• **Travail à réaliser**:
A. Dans le récit de voyage au Costa Rica, combien de temps après leur départ de San José les Piche se retrouvent-ils dans les nuages accrochés au volcan Poas ?
B. Citez sans rien changer le passage du récit de voyage au Costa Rica qui commence par les mots « Liberia, 6 février » et se termine par « eaux du lac. ».
C. Prolongez le récit de voyage au Costa Rica à partir de sa dernière phrase.

___ Texte du document

Archive pour la catégorie ‘Costa Rica’

Les Piche jouent à cache-cache avec les volcans

Vendredi 6 février 2004

Liberia, 6 février 2004

Les Piche profitent de la diversité géographique du Costa Rica pour changer radicalement de paysage en un rien de temps.

Partis de San José ensoleillé, ils se retrouvent trois heures plus tard dans les nuages accrochés au volcan Poas.

Leur déception face à la mer de brume qui cache le cratère se transforme en ébahissement lorsque ceux-ci se dissipent furtivement laissant deviner un lac de cratère bleu-vert entouré de falaises lunaires avec ici et là des tâches de soufre jaune citron qui exhalent des fumerolles blanches. Comme si le spectacle était mis en scène, les nuages reviennent, dissimulant à nouveau l’ensemble pour le dévoiler ensuite en y ajoutant des rayons de soleil qui révèlent la couleur de jade des eaux du lac.

Ce jeu d’occultation et d’illumination rend ce paysage grandiose encore plus excitant à contempler.

Les Piche gagnent ensuite Liberia petite ville du Guanacaste au milieu d’une pampa desséchée.

______
___ Extraits de données

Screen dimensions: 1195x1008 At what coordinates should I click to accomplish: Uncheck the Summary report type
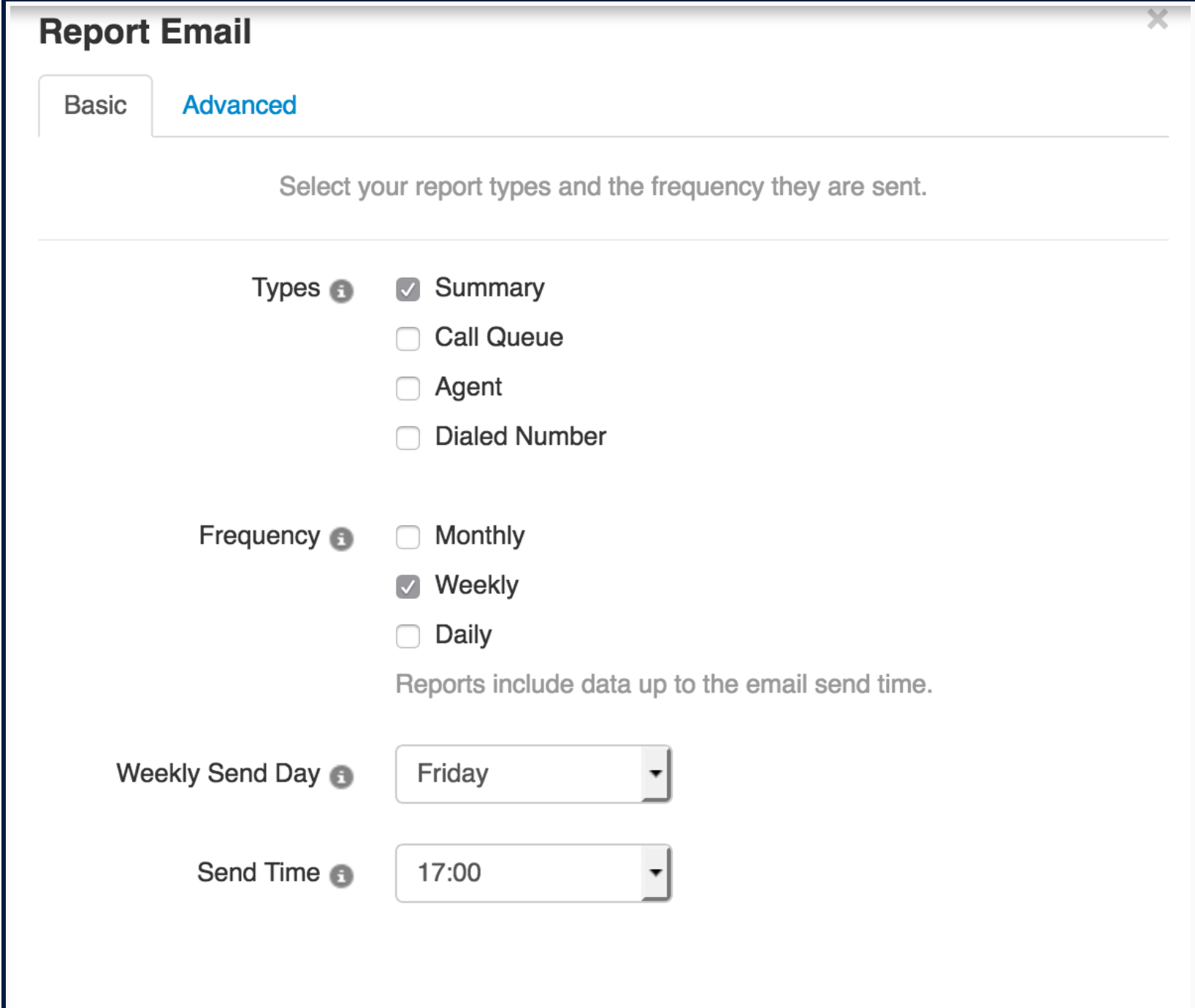[408, 288]
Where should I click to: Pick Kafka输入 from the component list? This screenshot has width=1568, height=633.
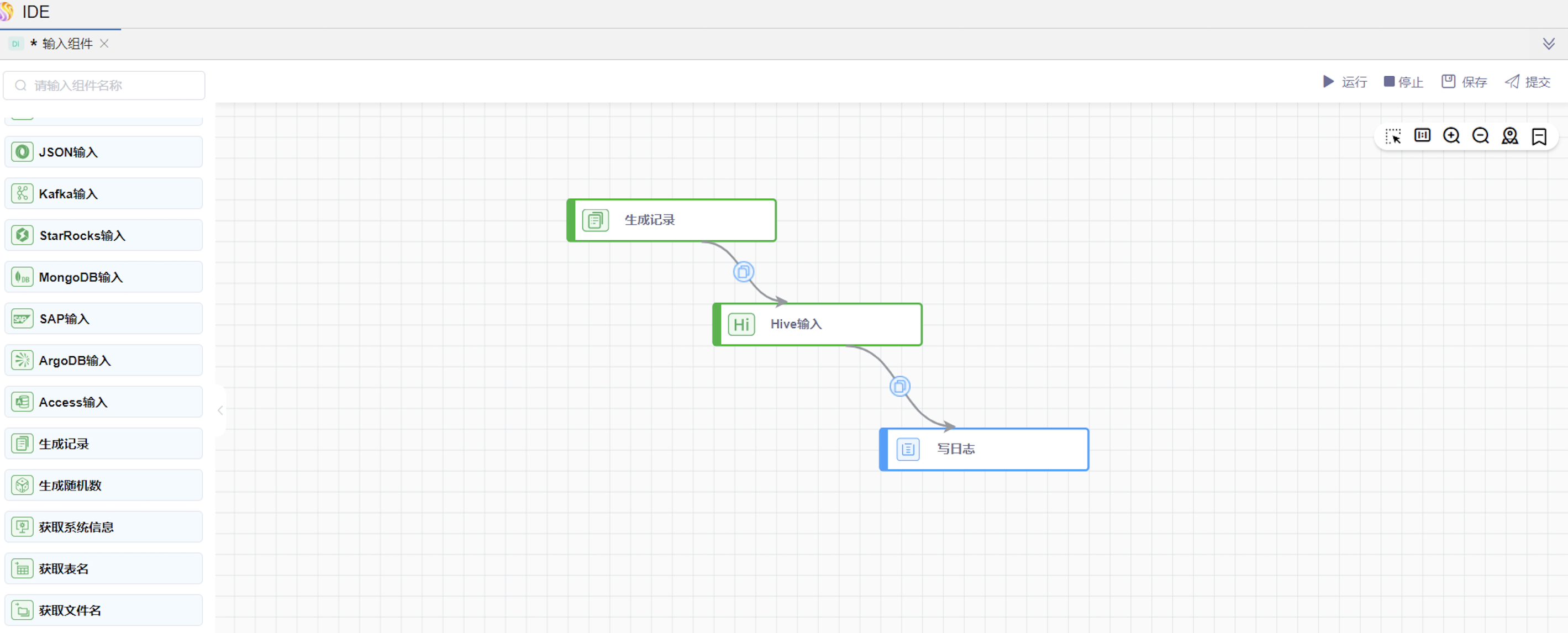[103, 193]
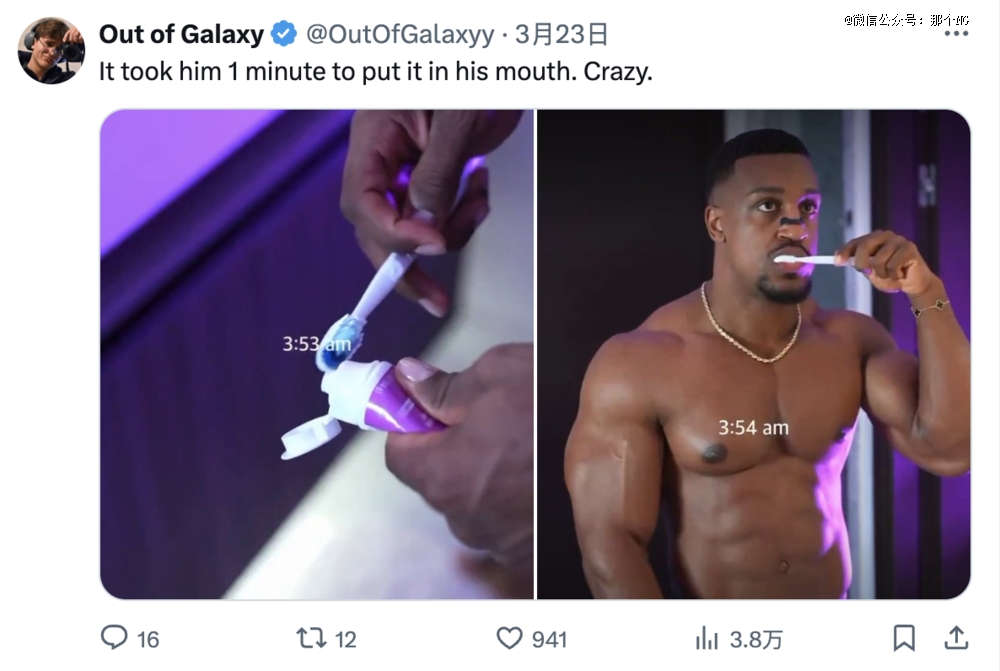Like the tweet with the heart icon
Image resolution: width=1000 pixels, height=671 pixels.
click(510, 638)
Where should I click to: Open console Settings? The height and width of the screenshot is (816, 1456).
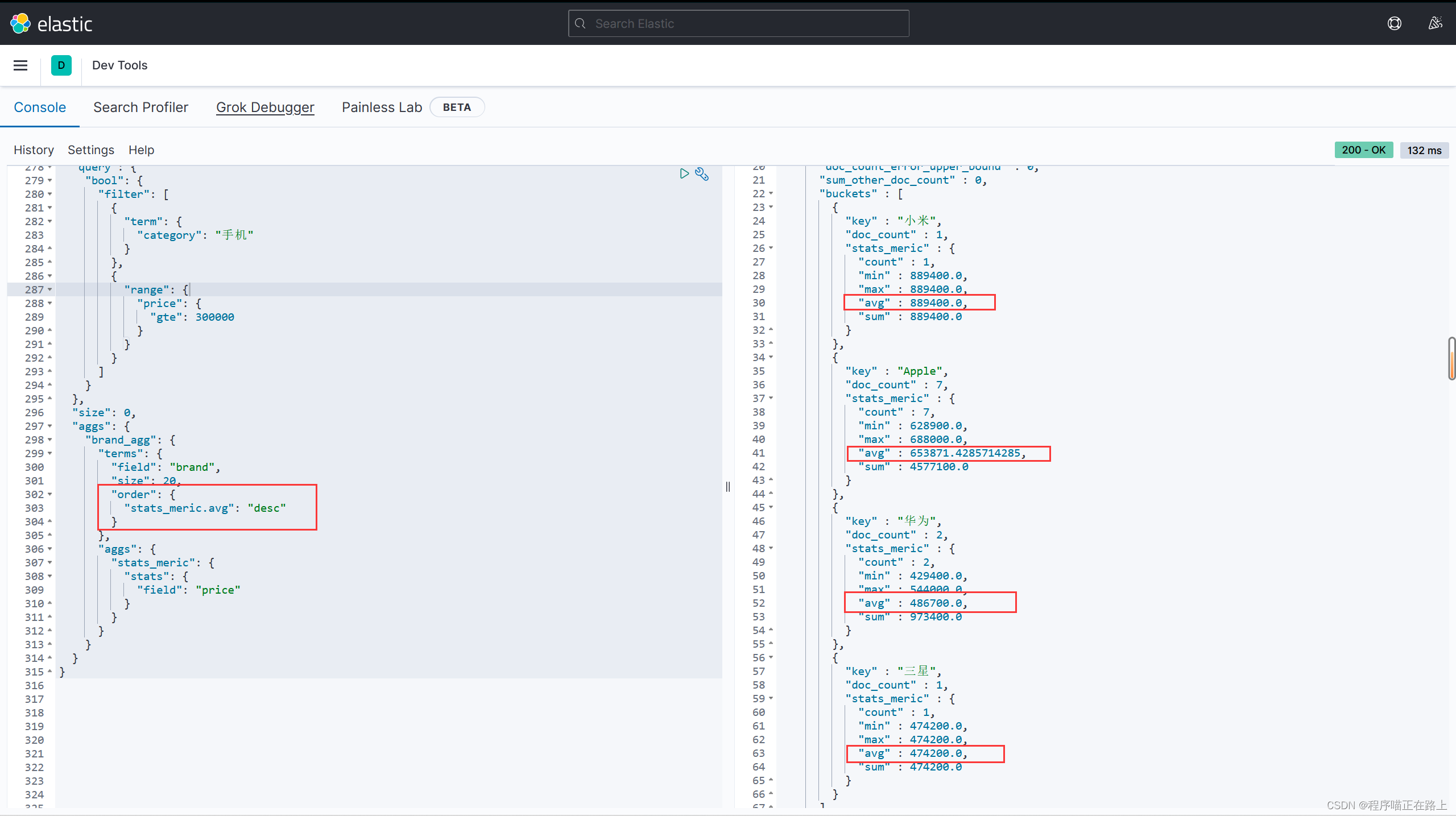coord(91,150)
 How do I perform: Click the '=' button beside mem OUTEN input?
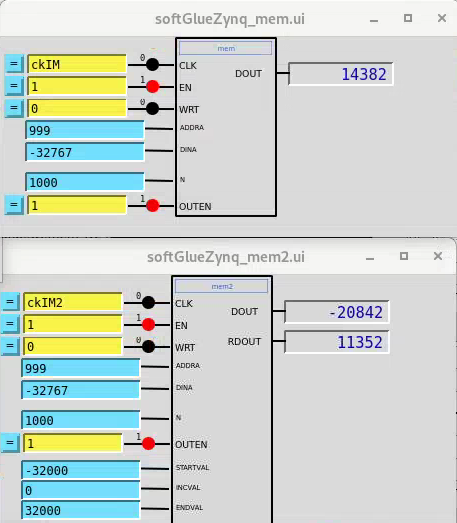(x=14, y=205)
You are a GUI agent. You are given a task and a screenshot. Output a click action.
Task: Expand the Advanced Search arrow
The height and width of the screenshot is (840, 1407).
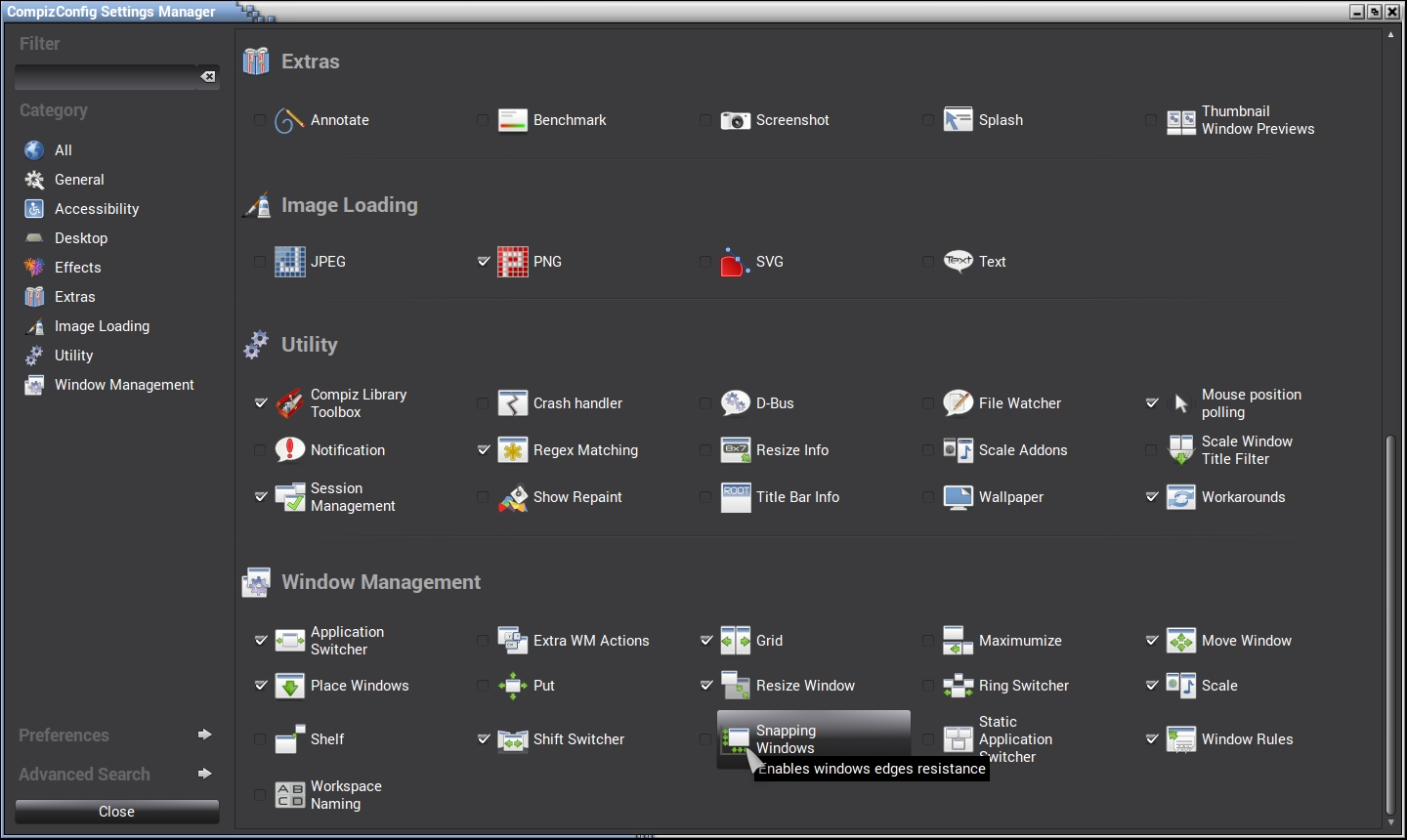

______

• **Réponses par tâche**:
A. Trois heures plus tard.

B.
Liberia, 6 février 2004

Les Piche profitent de la diversité géographique du Costa Rica pour changer radicalement de paysage en un rien de temps.

Partis de San José ensoleillé, ils se retrouvent trois heures plus tard dans les nuages accrochés au volcan Poas.

Leur déception face à la mer de brume qui cache le cratère se transforme en ébahissement lorsque ceux-ci se dissipent furtivement laissant deviner un lac de cratère bleu-vert entouré de falaises lunaires avec ici et là des tâches de soufre jaune citron qui exhalent des fumerolles blanches. Comme si le spectacle était mis en scène, les nuages reviennent, dissimulant à nouveau l’ensemble pour le dévoiler ensuite en y ajoutant des rayons de soleil qui révèlent la couleur de jade des eaux du lac.

C.
De là, munis d’un petit 4X4, ils rejoignent le parc de Monteverde dans la cordillère de Tilaran pour une longue ballade dans la forêt tropicale humide dont ils retrouvent l’exubérance végétale. Dans l’obscurité du début de nuit, ils espèrent apercevoir les laves rougeoyantes du volcan Arenal. Mais c’est le ciel qui leur tombe sur la tête, lorsque d’énormes nuages fondent sur eux en une pluie dense.

Retour à Liberia pour gagner les plages du Pacifique aux noms de rêves : Hermosa, Coco, Flamingo, Brasilito, Tamarindo. Les luxueuses villas qui dominent la superbe baie de Flamingo font penser au début de la colonisation touristique des Baléares.

Préservé de cette invasion, le parc national de Murciélago sur la péninsule de Santa Elena est d’un abord plus difficile.

Le petit 4X4 des Piche est limite pour progresser sur la piste qui pénètre cette forêt tropicale sèche totalement différente de la forêt humide.

Moins spectaculaire, avec sa végétation courte sur patte, moins dense aussi avec cependant des arbres massifs ici et là, elle offre parfois de beaux panoramas, comme autour de cette immense baie à demie fermée, déserte, hormis une colonie de pélicans et Rose en tenue d’Eve.

Revenus à Liberia, base de leurs escapades, les Piche s’offrent une toile dans un complexe flambant neuf.

Dans la salle, ils grelottent, victimes d’un air sévèrement conditionné. Il n’est pas donné à n’importe qui d’imiter intelligemment la nature.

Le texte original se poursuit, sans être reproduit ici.